> [What is being asked] Transcribe all the material exactly. Leave every line as it is.

> [Data for this task]
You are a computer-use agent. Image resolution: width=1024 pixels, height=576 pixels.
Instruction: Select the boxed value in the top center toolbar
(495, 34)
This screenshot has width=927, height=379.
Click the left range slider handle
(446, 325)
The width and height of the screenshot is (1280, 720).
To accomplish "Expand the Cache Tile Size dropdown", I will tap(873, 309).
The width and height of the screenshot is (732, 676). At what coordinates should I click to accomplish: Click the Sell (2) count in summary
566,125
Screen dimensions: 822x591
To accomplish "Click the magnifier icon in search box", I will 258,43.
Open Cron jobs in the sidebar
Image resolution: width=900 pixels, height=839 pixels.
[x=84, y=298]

> [Task response]
You are a computer-use agent. Image resolution: width=1024 pixels, height=576 pixels.
Instruction: Select the boxed value in the top center toolbar
(495, 34)
This screenshot has width=927, height=379.
Click the left range slider handle
(446, 325)
The width and height of the screenshot is (1280, 720).
To accomplish "Expand the Cache Tile Size dropdown", I will tap(873, 309).
The width and height of the screenshot is (732, 676). At what coordinates should I click to accomplish: Click the Sell (2) count in summary
566,125
Screen dimensions: 822x591
To accomplish "Click the magnifier icon in search box", I will 258,43.
Open Cron jobs in the sidebar
Image resolution: width=900 pixels, height=839 pixels.
[x=84, y=298]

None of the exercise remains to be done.